» **WORK ORDER**
Using the data that follows, return exactly the lines from the one that contains "Магазини Здраве и Природа (349, 2468)" through the one that contains "Виж всички (121, 2205)", ends included.

» **DATA FOR THIS TASK**
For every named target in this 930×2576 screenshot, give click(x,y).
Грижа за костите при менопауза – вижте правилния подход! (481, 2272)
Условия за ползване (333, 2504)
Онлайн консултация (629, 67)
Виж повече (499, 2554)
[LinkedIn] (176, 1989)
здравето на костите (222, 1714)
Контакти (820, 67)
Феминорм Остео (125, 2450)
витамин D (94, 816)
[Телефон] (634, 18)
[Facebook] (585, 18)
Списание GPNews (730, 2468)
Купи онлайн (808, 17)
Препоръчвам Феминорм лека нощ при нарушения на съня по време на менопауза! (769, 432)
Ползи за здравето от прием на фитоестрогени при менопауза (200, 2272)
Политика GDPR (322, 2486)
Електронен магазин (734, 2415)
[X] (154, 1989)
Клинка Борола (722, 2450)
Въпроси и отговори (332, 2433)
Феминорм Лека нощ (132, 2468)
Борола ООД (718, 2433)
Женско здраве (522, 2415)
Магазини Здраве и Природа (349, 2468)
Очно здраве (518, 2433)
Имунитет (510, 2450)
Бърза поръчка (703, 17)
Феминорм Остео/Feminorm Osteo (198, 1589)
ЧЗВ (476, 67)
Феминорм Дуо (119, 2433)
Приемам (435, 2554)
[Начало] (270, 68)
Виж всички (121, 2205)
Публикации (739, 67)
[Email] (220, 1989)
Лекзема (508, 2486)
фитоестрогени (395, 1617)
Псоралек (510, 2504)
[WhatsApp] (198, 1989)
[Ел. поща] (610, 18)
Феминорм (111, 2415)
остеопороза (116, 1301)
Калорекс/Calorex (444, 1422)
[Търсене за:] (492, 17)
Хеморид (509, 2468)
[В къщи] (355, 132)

» **EXERCISE RESULT**
Магазини Здраве и Природа (349, 2468)
Очно здраве (518, 2433)
Имунитет (510, 2450)
Бърза поръчка (703, 17)
Феминорм Остео/Feminorm Osteo (198, 1589)
ЧЗВ (476, 67)
Феминорм Дуо (119, 2433)
Приемам (435, 2554)
[Начало] (270, 68)
Виж всички (121, 2205)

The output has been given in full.